Эта качка при спокойном море, называемая «мертвой зыбью», возникает всегда после шторма. Море на поверхности уже успокоилось, но где-то в глубине оно еще продолжает волноваться, и эта качка действует не меньше сильного шторма.

На шестые сутки нашего плавания подул резкий ветер и заметно похолодало. Ночи стали значительно светлей: мы приближались к широтам белых ночей.

Однажды днем пассажиры увидели впереди на горизонте белую полосу. Что это, пена, земля или какое-нибудь незнакомое явление? И, только приблизившись, определили, что это лед. Проплыли первые редкие льдины, и, продвигаясь вперед, мы постепенно вошли в сплошное поле битого льда. Пароход резко сократил скорость, стал маневрировать, обходя огромные льдины. Образованный им коридор постепенно затягивало, и создавалось впечатление, что мы не плывем, а скользим по ледяному полю. Наш пароход был полуледокольного типа, рассчитанный на плавание в этих широтах, и поэтому иногда смело наезжал на лед, разбивал, ломал его и, раздвигая, прокладывал себе дорогу. Движение в этом белом крошеве было для нас необычным: куда ни посмотришь, всюду хаотическое нагромождение льдин самой причудливой формы и размеров.

Неожиданно в мелких разводьях и на льдинах стали попадаться зеленовато-черные нерпы и черные тюлени. Звери были совсем непуганые. Они подпускали пароход очень близко и только тогда медленно, как бы нехотя, подтаскивали свое лоснящееся тело к краю льдины и ныряли в воду. Среди льда мелькали их черные головы, напоминающие головы людей, одетых в пилотские шлемы.

Кто-то из охотников не выдержал и выстрелил из малокалиберной винтовки. Раненая нерпа молнией скользнула по льдине, оставив яркую полосу крови на белой поверхности льда. Пристыженный за бесцельную стрельбу, стрелок на весь день исчез с палубы.

Появились чайки — верный признак близости земли. Вдали чуть заметно стали вырисовываться горы, причем их вершины, покрытые снегом, как-то странно повисли высоко над горизонтом. Берега же еще не было видно. Этот обман зрения, вызванный не то туманом, не то миражем, долго привлекал наше внимание.

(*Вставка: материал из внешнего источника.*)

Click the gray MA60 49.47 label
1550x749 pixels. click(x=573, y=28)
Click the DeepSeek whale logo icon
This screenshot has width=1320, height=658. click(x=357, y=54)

Плавание подходило к концу. Впереди лежала земля, пусть еще незнакомая, но твердая и надежная.

И долго, целых два томительных дня, мы шли к этим видимым, но таким далеким берегам.

Подойдя почти вплотную к угрюмому и каменистому берегу, пароход сделал неожиданно поворот, и перед нами открылась чистая от льда, спокойная зеленоватая гладь воды, окруженная со всех сторон высокими горами с каменистыми, поросшими мхом и лишайником вершинами.

Вошли в бухту Нагаева. Темные берега, отражаясь в воде, создавали впечатление, что мы плывем по узкому светлому каналу.

В глубине бухты, недалеко от берега, пароход стал на якорь. После необходимых формальностей к нам подошли баркасы, и началась выгрузка. Спустили трапы, заработали лебедки, и шум разгрузки огласил тихие до этого берега.

Новая земля

Записки изыскателя - g02.jpg

19 мая 1933 года мы ступили на новую для нас землю, где строился поселок Магадан. Машина доставила нас в так называемую «гостиницу». Это было недостроенное большое одноэтажное здание. Администрации в нем еще не было, и прибывшие сами занимали номера в той части здания, где уже была крыша.